[Stored data entries]
####
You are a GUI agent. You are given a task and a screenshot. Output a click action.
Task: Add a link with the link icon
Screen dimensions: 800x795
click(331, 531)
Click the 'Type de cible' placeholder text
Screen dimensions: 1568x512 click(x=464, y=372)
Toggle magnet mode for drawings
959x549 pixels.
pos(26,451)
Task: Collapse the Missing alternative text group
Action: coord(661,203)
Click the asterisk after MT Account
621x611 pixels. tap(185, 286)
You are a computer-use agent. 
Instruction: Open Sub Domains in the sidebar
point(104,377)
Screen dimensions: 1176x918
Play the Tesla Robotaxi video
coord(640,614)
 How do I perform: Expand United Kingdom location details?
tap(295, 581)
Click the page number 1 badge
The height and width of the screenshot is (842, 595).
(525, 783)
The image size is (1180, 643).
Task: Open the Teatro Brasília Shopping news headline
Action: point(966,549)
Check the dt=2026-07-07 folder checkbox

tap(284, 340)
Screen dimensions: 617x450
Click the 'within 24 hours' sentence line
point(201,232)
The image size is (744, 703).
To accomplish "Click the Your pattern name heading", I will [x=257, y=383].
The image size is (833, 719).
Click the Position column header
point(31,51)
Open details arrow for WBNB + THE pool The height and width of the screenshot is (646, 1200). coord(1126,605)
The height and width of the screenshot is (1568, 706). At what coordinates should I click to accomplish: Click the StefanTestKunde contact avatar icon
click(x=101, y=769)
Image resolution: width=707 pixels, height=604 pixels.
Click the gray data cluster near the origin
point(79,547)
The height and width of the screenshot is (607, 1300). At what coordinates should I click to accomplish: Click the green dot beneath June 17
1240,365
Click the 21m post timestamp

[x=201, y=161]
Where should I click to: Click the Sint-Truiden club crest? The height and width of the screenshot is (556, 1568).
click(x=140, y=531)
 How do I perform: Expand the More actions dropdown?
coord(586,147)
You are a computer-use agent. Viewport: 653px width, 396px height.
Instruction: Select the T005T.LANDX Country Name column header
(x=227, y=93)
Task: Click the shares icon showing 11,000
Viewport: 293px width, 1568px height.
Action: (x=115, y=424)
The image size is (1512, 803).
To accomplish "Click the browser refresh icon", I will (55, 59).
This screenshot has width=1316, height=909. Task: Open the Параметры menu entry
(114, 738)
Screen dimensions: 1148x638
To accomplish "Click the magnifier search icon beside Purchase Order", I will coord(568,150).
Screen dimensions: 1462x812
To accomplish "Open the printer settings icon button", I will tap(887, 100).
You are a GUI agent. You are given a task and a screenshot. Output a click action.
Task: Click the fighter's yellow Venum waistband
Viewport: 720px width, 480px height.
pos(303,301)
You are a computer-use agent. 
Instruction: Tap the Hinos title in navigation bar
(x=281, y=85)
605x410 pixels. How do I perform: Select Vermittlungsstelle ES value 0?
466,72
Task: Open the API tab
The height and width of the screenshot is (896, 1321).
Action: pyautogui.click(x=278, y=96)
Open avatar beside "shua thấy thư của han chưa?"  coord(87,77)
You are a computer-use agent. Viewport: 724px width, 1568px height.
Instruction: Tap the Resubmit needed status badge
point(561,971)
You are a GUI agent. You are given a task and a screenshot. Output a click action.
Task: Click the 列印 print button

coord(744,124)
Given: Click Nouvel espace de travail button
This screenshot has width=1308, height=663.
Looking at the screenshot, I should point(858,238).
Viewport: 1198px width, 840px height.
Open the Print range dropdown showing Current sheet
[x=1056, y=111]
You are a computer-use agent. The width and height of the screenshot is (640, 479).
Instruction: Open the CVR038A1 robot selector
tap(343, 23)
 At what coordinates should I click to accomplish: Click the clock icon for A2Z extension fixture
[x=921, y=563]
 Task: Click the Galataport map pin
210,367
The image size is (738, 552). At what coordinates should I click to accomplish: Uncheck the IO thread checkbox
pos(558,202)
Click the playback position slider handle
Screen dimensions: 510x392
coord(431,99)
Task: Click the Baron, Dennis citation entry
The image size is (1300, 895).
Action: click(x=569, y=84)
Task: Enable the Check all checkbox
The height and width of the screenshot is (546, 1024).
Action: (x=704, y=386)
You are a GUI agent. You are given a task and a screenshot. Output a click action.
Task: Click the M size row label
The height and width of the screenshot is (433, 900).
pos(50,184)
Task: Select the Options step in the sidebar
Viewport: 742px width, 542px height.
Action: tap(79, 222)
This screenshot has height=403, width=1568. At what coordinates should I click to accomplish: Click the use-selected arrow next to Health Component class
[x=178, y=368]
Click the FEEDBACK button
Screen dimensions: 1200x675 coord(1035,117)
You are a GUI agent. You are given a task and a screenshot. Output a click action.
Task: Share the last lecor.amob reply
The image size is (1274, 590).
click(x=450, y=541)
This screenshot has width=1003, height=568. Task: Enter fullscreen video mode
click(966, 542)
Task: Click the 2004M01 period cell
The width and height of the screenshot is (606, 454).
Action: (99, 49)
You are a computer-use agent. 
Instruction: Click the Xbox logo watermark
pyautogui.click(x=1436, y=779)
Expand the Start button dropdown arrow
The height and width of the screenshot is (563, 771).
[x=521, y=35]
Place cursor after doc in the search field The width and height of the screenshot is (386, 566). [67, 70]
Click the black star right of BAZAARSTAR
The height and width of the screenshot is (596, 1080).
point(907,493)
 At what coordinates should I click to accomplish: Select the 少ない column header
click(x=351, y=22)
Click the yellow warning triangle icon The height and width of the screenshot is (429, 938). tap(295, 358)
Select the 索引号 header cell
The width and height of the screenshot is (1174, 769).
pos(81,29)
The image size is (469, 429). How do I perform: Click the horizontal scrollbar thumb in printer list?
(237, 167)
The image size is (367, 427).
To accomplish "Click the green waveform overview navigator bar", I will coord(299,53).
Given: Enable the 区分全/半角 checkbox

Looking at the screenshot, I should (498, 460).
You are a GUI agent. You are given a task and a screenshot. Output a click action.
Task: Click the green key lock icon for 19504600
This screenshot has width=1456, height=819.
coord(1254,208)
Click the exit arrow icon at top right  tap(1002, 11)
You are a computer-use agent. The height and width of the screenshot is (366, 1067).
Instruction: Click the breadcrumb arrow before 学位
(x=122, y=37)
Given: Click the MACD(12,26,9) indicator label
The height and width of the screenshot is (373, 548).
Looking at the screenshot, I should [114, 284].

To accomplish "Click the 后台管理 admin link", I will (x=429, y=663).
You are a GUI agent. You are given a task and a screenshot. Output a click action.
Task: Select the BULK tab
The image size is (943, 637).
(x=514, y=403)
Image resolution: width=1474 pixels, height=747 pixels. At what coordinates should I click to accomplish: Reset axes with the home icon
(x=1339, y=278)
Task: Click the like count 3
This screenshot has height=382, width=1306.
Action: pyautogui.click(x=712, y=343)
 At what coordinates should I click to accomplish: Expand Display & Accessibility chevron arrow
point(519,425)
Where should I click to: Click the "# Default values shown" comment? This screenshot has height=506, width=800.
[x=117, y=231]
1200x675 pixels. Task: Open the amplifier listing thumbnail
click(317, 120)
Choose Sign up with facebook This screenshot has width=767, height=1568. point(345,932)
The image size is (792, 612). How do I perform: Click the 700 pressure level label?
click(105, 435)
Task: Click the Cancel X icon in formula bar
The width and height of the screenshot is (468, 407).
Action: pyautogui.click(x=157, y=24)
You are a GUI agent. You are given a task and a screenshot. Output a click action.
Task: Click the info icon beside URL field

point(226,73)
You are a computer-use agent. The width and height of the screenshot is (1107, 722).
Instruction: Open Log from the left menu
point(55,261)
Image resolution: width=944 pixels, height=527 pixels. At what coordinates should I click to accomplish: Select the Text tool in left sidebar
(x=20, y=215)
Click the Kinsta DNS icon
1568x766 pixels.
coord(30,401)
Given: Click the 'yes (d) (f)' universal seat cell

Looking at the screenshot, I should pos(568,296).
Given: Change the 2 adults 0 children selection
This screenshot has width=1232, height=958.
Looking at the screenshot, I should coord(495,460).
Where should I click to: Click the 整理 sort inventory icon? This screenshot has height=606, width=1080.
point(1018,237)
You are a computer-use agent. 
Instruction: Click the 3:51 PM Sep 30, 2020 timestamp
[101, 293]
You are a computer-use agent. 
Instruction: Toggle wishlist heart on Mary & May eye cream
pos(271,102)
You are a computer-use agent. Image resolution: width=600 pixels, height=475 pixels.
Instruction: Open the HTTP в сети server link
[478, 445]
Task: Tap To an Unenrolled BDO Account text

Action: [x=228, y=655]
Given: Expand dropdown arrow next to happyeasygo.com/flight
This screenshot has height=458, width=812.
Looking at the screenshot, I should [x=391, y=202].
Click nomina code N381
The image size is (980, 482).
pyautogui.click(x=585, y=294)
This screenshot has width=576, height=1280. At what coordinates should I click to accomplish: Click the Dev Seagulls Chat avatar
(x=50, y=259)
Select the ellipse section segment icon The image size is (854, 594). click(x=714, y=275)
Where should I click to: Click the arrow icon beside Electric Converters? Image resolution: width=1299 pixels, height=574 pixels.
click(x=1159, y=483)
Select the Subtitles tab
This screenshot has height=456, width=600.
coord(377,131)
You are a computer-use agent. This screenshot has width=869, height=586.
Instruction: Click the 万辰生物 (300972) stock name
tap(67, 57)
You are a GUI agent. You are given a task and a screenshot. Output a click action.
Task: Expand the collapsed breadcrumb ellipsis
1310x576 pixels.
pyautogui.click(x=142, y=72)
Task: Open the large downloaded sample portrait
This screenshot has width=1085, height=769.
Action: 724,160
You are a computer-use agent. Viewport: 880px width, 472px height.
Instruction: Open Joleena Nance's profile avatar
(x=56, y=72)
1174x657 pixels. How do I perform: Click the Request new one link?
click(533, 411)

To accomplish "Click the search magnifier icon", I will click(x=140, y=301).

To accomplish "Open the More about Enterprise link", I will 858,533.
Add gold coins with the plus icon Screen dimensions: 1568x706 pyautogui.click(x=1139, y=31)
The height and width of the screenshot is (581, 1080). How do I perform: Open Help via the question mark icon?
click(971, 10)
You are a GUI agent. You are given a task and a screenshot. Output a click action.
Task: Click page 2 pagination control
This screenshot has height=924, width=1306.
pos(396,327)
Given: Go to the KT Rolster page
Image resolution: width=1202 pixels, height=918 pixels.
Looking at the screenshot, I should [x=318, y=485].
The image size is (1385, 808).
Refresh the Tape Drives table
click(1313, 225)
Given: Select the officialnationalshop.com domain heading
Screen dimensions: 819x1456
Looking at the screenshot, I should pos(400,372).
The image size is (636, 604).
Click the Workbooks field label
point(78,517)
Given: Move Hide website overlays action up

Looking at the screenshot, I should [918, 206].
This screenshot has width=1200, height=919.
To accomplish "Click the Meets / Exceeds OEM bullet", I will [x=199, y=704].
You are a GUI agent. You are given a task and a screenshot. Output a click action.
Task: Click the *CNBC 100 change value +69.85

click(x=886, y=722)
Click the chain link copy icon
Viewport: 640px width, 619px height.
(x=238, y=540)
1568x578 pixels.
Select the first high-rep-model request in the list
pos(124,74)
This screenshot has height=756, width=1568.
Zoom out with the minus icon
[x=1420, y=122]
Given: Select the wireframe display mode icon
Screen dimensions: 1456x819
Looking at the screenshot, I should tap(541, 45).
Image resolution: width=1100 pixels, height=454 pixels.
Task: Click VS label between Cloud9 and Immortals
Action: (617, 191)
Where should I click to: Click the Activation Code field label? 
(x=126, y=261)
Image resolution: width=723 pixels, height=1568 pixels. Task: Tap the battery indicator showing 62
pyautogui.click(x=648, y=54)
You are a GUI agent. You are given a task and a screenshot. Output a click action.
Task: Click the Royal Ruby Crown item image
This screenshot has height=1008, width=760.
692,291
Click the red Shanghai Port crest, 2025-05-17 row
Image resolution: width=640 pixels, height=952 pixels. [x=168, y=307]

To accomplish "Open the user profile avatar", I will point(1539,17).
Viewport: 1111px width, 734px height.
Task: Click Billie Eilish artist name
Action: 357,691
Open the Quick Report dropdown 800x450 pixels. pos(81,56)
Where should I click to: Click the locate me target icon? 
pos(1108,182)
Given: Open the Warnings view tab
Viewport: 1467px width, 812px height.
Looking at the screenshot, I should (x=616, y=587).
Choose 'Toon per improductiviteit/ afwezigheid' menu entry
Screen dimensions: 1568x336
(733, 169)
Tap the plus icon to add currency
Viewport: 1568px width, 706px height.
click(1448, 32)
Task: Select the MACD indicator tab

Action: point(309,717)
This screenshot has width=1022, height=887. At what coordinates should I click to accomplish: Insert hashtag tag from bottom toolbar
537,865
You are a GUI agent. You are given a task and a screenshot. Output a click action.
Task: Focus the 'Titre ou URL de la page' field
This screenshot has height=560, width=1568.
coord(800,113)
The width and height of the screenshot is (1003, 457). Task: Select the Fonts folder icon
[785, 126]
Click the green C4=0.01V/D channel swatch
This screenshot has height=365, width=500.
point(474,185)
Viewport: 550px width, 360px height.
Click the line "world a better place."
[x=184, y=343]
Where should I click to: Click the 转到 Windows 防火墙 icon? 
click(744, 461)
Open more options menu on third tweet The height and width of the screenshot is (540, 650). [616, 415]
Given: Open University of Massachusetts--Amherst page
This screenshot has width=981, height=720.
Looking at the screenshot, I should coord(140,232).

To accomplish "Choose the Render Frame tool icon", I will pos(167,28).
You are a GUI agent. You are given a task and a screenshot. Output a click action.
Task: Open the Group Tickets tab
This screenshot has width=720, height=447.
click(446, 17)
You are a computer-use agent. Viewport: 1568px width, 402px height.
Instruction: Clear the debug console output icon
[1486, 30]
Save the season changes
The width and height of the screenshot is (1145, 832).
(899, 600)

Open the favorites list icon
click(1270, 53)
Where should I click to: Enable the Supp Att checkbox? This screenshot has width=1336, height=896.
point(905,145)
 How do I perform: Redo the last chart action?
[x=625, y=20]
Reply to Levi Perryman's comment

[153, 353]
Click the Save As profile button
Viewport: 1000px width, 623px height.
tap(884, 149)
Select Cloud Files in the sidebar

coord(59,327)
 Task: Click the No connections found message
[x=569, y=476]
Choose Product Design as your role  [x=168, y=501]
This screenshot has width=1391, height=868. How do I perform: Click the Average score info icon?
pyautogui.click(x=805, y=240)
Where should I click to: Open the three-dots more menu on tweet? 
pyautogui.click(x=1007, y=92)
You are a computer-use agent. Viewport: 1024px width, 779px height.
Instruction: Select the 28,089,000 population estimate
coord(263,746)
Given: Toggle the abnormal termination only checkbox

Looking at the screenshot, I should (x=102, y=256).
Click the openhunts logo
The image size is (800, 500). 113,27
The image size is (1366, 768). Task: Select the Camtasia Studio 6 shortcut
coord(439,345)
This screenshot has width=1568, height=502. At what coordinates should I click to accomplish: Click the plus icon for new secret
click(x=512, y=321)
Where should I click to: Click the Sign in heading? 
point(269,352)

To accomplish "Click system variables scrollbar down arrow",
####
WORK TASK: Report every line of the entries that carries the word "yellow".

EXERCISE OUTPUT:
Task: Click the fighter's yellow Venum waistband
Click the yellow warning triangle icon The height and width of the screenshot is (429, 938). tap(295, 358)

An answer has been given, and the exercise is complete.